* [Data under study]:
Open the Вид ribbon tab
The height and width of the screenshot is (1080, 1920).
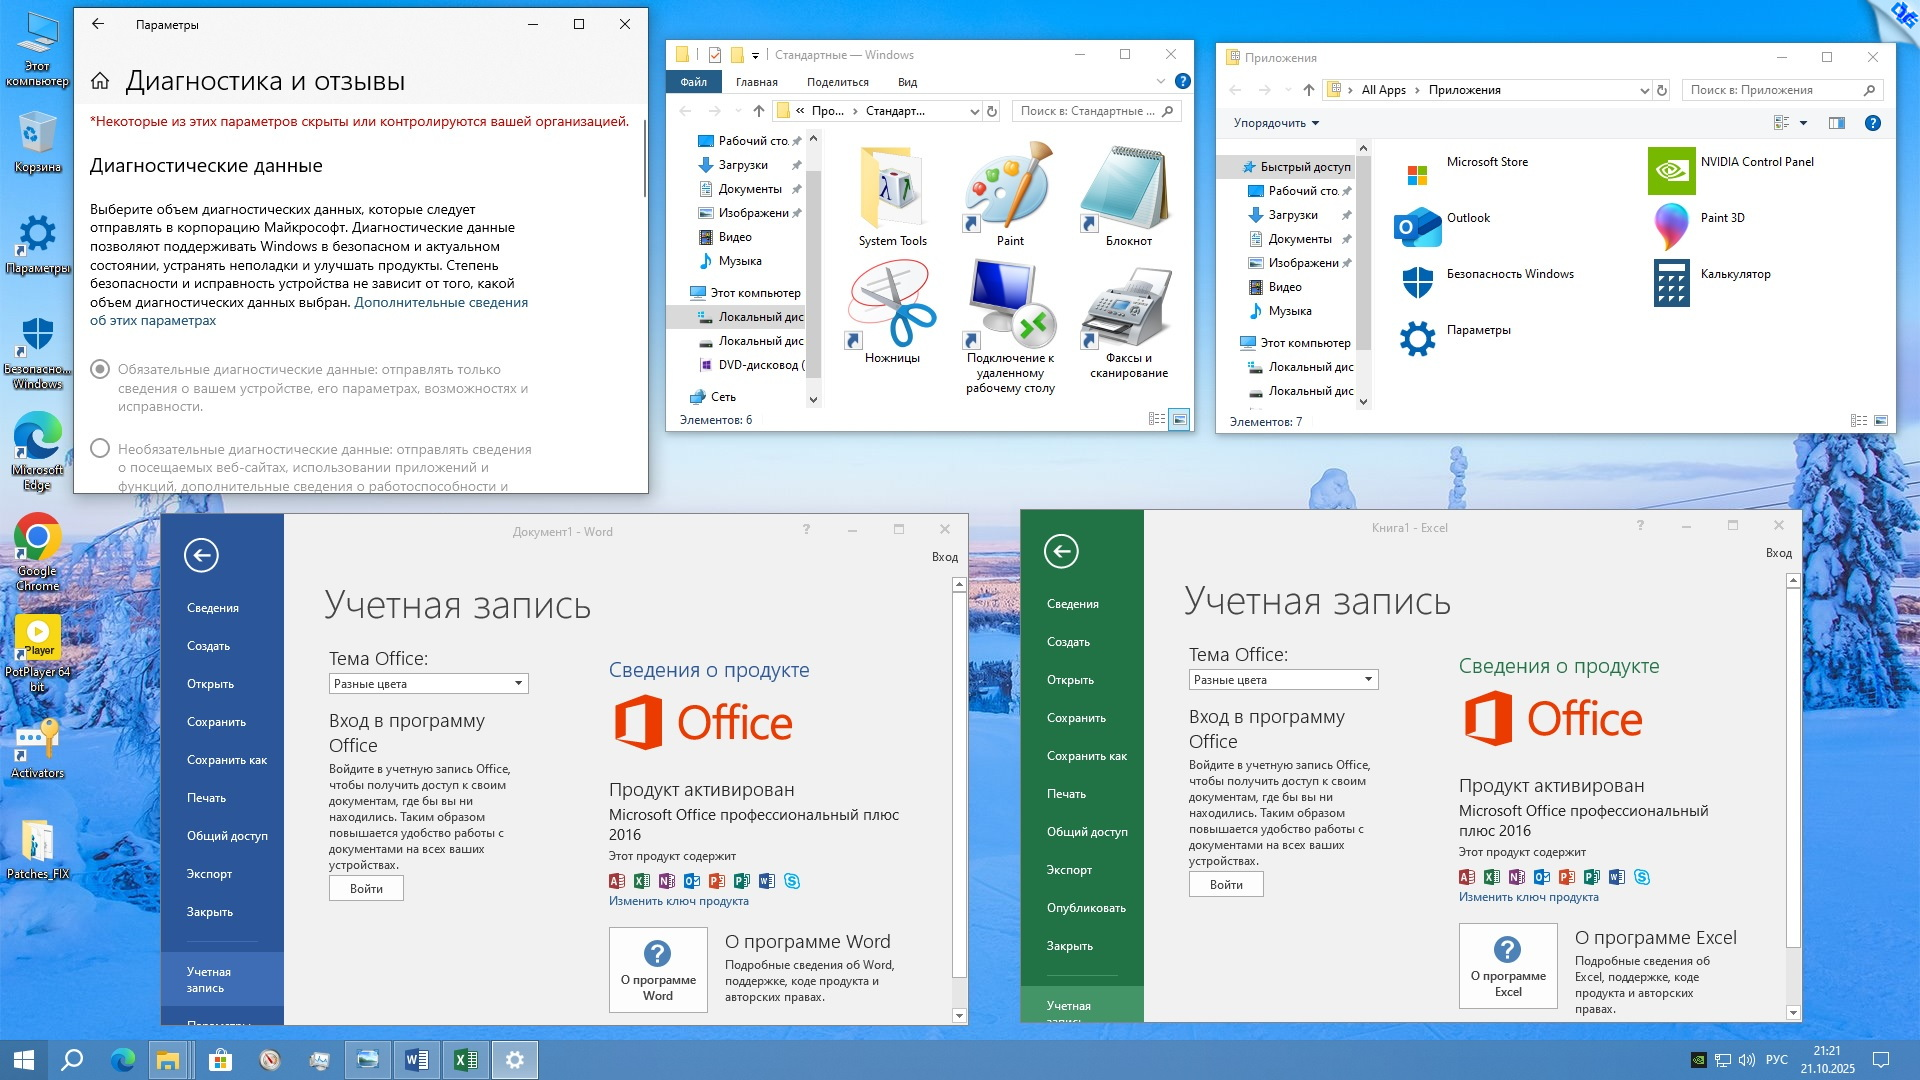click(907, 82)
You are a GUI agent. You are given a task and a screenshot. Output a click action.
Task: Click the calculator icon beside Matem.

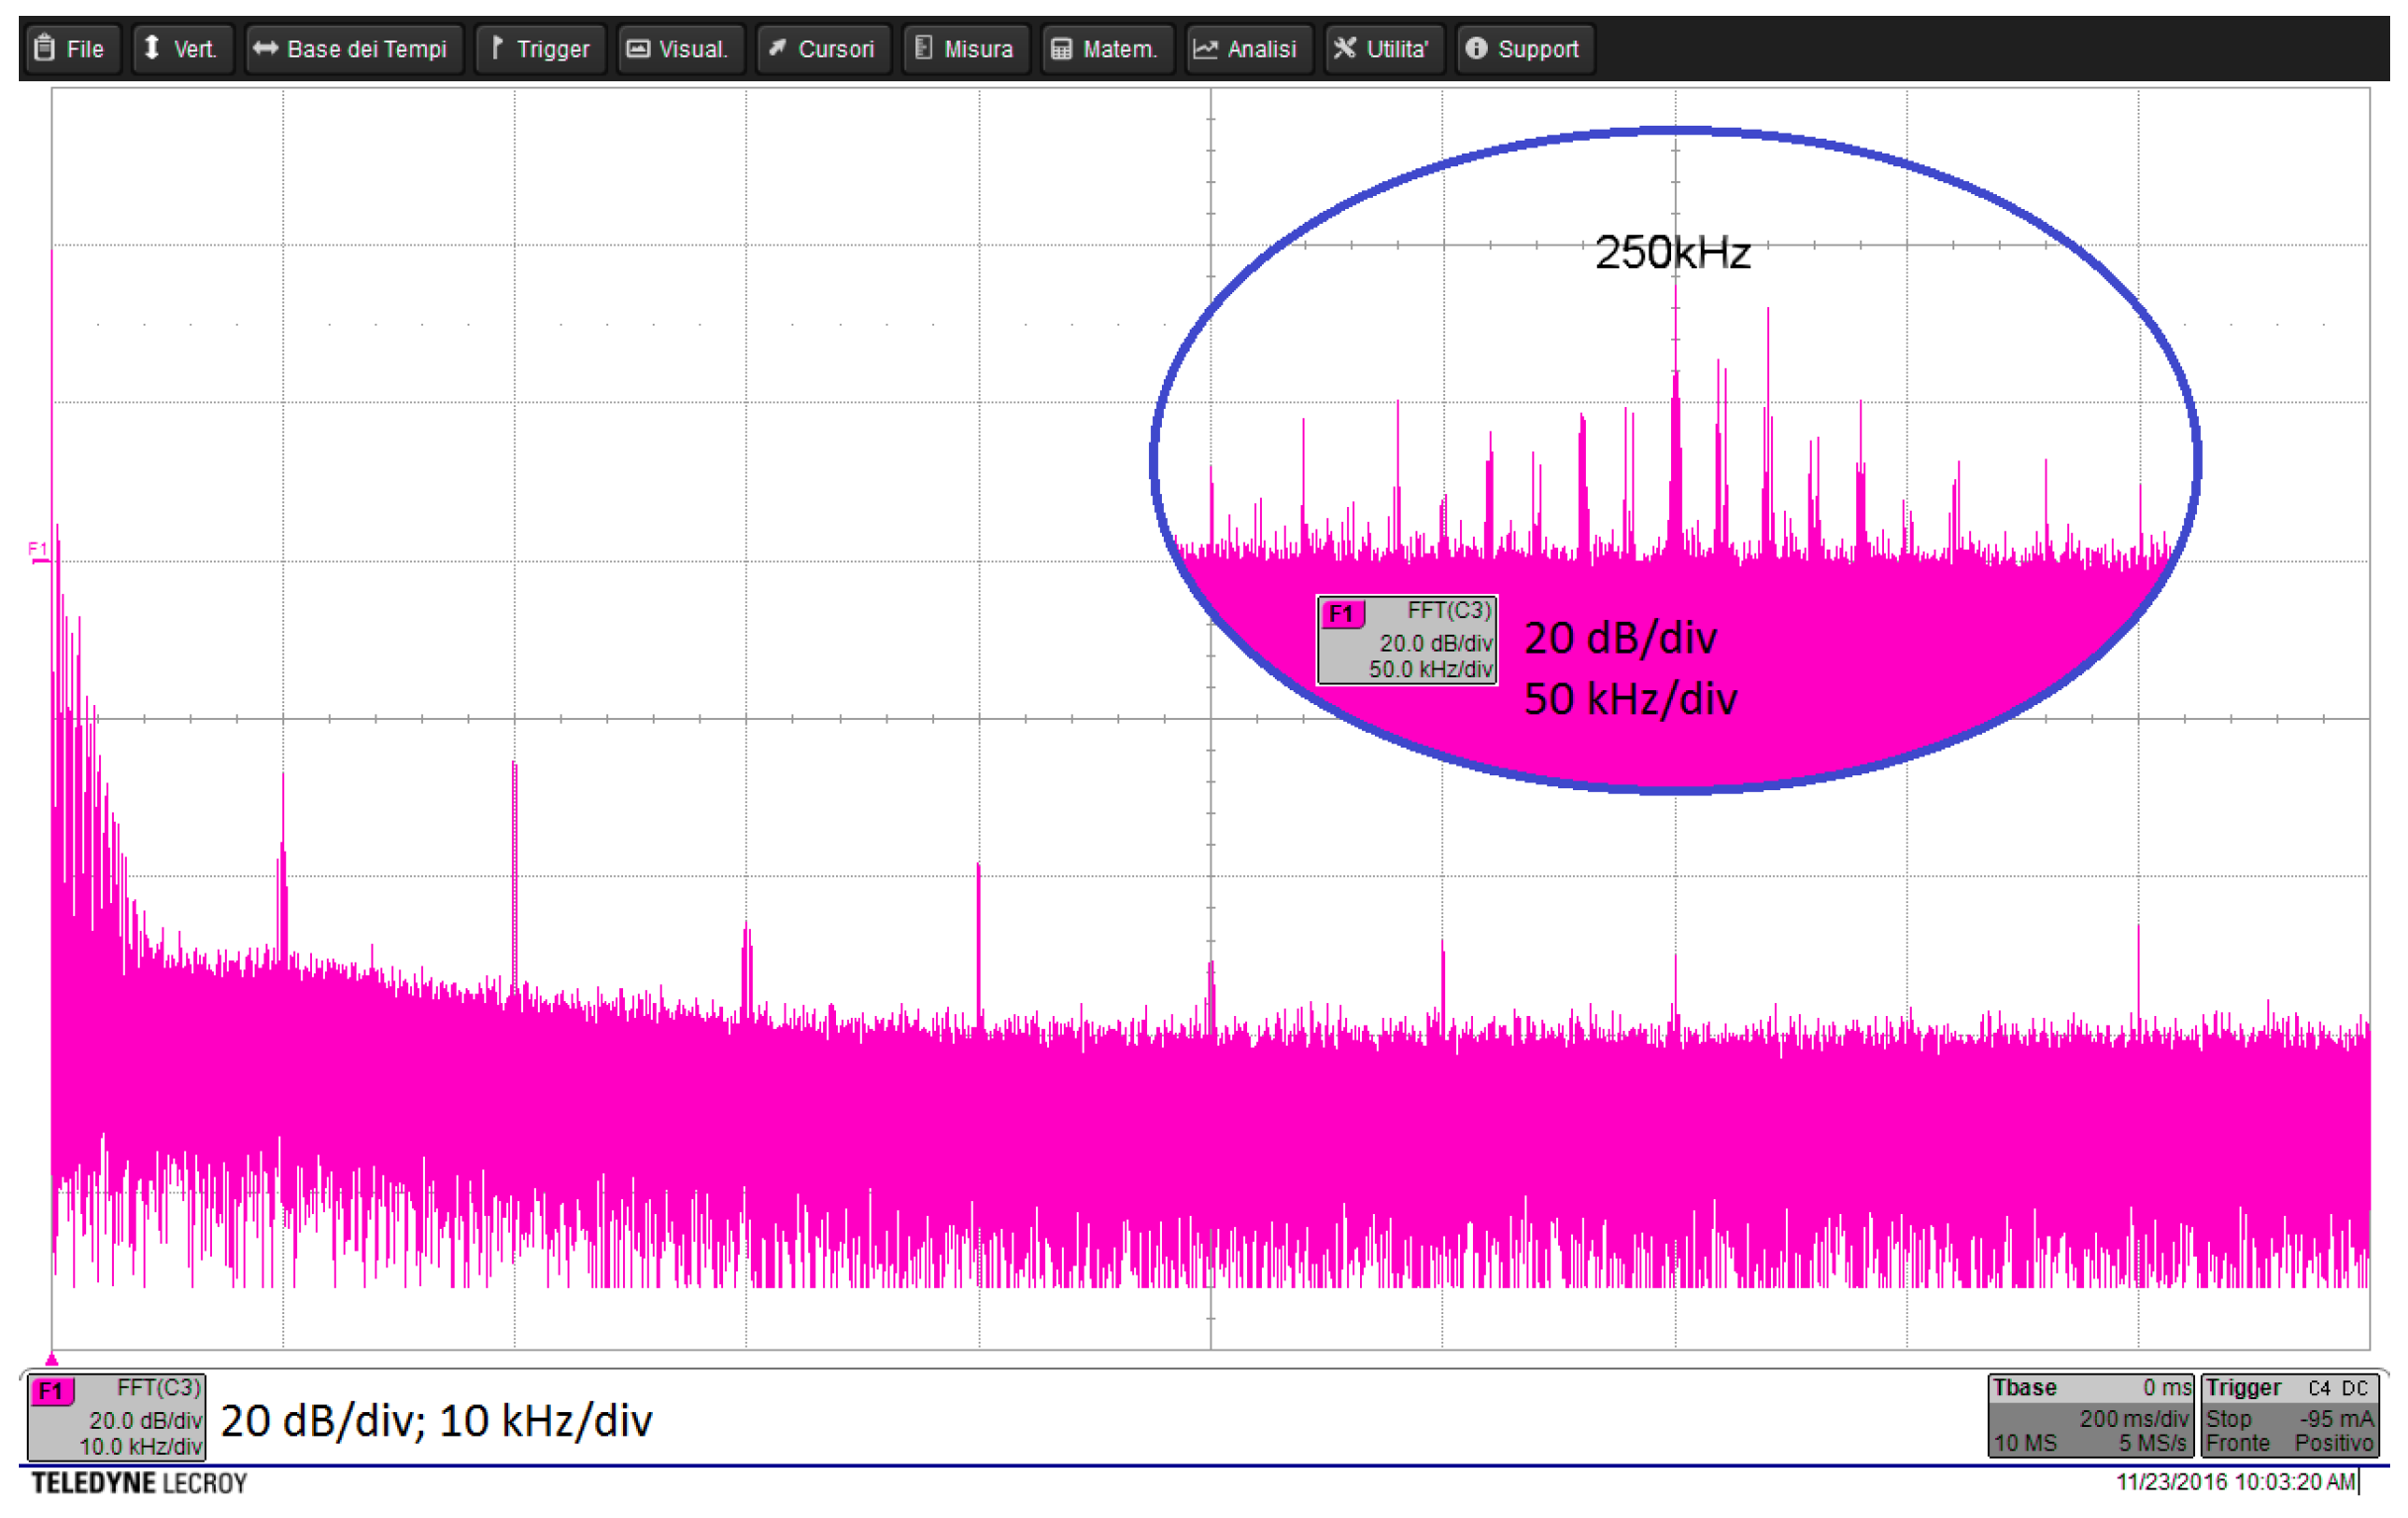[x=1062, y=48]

* [Instructions to follow]: The preceding listing is to be restated word for word, with every picture omitted.

* [Solution to this task]:
Open the Вид ribbon tab
The height and width of the screenshot is (1080, 1920).
click(907, 82)
You are a GUI agent. You are given a task and a screenshot. Output a click action.
Task: Click the calculator icon beside Matem.

[x=1062, y=48]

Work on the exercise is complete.